*** Begin section ***

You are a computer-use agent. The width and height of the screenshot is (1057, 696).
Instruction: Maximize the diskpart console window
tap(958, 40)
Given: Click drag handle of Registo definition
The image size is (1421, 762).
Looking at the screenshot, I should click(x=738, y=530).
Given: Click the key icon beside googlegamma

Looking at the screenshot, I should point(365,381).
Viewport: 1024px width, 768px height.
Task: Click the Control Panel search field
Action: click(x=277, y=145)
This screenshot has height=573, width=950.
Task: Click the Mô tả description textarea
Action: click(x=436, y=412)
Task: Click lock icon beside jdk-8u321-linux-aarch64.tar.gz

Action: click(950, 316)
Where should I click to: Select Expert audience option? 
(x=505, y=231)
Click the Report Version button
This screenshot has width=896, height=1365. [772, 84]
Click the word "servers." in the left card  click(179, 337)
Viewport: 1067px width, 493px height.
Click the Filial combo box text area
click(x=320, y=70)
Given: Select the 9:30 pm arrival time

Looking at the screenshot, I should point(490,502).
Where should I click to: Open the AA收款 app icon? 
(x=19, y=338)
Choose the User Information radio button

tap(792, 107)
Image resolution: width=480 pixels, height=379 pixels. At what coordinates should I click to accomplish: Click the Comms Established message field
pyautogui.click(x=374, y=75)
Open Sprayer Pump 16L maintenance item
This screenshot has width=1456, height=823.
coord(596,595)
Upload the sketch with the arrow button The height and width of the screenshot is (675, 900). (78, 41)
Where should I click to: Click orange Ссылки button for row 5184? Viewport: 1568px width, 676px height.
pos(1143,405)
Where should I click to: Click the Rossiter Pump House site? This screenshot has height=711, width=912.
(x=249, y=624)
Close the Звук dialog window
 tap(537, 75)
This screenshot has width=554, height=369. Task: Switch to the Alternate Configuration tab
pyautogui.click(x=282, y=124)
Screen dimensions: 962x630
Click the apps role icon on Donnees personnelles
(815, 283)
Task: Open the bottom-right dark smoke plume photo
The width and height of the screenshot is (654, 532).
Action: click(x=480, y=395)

*** End section ***

§ **WHAT IS EXPECTED**
Write down all the entries again without a single difference.

§ **SOLUTION TO THE PROBLEM**
You are a computer-use agent. The width and height of the screenshot is (1057, 696).
Instruction: Maximize the diskpart console window
tap(958, 40)
Given: Click drag handle of Registo definition
The image size is (1421, 762).
Looking at the screenshot, I should click(x=738, y=530).
Given: Click the key icon beside googlegamma

Looking at the screenshot, I should point(365,381).
Viewport: 1024px width, 768px height.
Task: Click the Control Panel search field
Action: click(x=277, y=145)
This screenshot has height=573, width=950.
Task: Click the Mô tả description textarea
Action: click(x=436, y=412)
Task: Click lock icon beside jdk-8u321-linux-aarch64.tar.gz

Action: click(950, 316)
Where should I click to: Select Expert audience option? 
(x=505, y=231)
Click the Report Version button
This screenshot has width=896, height=1365. [772, 84]
Click the word "servers." in the left card  click(179, 337)
Viewport: 1067px width, 493px height.
Click the Filial combo box text area
click(x=320, y=70)
Given: Select the 9:30 pm arrival time

Looking at the screenshot, I should point(490,502).
Where should I click to: Open the AA收款 app icon? 
(x=19, y=338)
Choose the User Information radio button

tap(792, 107)
Image resolution: width=480 pixels, height=379 pixels. At what coordinates should I click to accomplish: Click the Comms Established message field
pyautogui.click(x=374, y=75)
Open Sprayer Pump 16L maintenance item
This screenshot has width=1456, height=823.
coord(596,595)
Upload the sketch with the arrow button The height and width of the screenshot is (675, 900). (78, 41)
Where should I click to: Click orange Ссылки button for row 5184? Viewport: 1568px width, 676px height.
pos(1143,405)
Where should I click to: Click the Rossiter Pump House site? This screenshot has height=711, width=912.
(x=249, y=624)
Close the Звук dialog window
 tap(537, 75)
This screenshot has width=554, height=369. Task: Switch to the Alternate Configuration tab
pyautogui.click(x=282, y=124)
Screen dimensions: 962x630
Click the apps role icon on Donnees personnelles
(815, 283)
Task: Open the bottom-right dark smoke plume photo
The width and height of the screenshot is (654, 532).
Action: click(x=480, y=395)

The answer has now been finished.